Otra cosa que tenéis en común es que ambos os habéis formado trabajando, sin pasar por una escuela.
Luis. Bueno yo llevo sólo un año trabajando en esto, tampoco puedo decir mucho. Intento coger un poco de todos los actores pero me dio mucha seguridad trabajar con Mario.
Mario. Creo que Luis está empezando y tiene una manera de trabajar más intuitiva, más natural, pero cuando yo tenía secuencias chungas de estar muy concentrado, sabe en todo momento dónde está y como apoyar al compañero. Yo sólo he estado un año en una escuela y trabajo más desde la intuición pero hay actores jóvenes que usan el método.

¿Cómo os definiríais el uno al otro?
Luis. Yo a Mario como un gran actor, un gran compañero y un tío con el que me lo paso de puta madre. (A Mario). Ahora, súbelo (risas).
Mario. Como una gran persona. Respeta a todo el mundo y tiene muchas ganas de currar. Y nos llevamos muy bien. Que dos jóvenes actores, con lo complicado que está todo y lo que hay que luchar, se lleven tan bien, es difícil.

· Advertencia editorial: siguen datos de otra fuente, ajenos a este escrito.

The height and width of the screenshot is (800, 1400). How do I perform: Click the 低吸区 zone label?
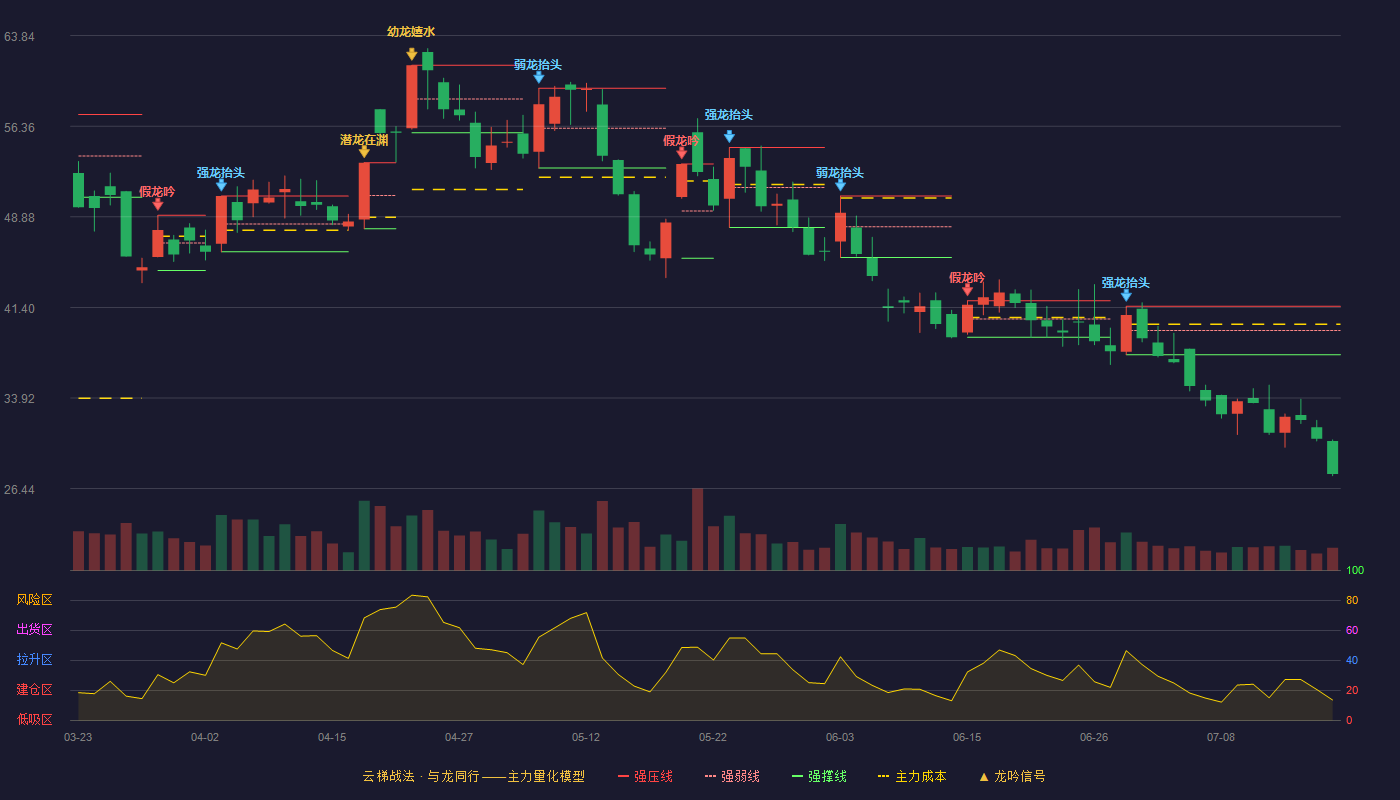click(34, 719)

¿Hay rivalidad entre los actores?
Luis. Como en todos, supongo. Pero hay que saber llevar la rivalidad con seriedad, como una persona normal. Aún así se nota, sobre todo, que hay gente que te trata de una manera rara. Es algo que está a la orden del día, como en todos los trabajos.
Mario. Igual aquí es más intenso porque estás trabajando de tú a tú y con los sentimientos. Tienes que tener pies de plomo y llevar mucho cuidado. Yo creo que hay bastante rivalidad pero por eso nos llevamos bien nosotros, porque pasamos bastante y cada uno hace lo que quiere.

¿Qué cosas habéis dejado de hacer por el hecho de ser famosos?
Luis.Yo, muy pocas. Sigo siendo…
Mario. Hombre, hay alguna.
Luis. A un centro comercial un sábado a las seis de la tarde no me voy.

¿Alguna cosa que echéis especialmente en falta?
Mario.Yo, que no me reconozcan. Salir por ahí y saber que no te va a molestar nadie. Si sales por la noche a sitios donde hay mucha gente y han bebido, sabes que o vas con cuidado y haces oídos sordos o siempre tienes alguna historia. En Halloween mi hermano pequeño nos disfrazó y nos maquilló de zombies. Aquel día me acercaba a las niñas y el rechazo era brutal, en plan, “quita de aquí, bicho”. Pensé: tengo que ir así todos los días un rato. Yo echo de menos bastantes cosas.

¿Os ha permitido la fama conocer a algún héroe?
Luis. Tengo pocos héroes.
Mario.Yo tampoco tengo muchos.
Luis. A Spiderman todavía no me lo he encontrado (risas).
Mario. Yo no soy una persona de admirar pero si me encontrara a Rafa Nadal, me gustaría darle la mano y tener una conversación con él. Me parece una persona que está haciendo mucho por el deporte español.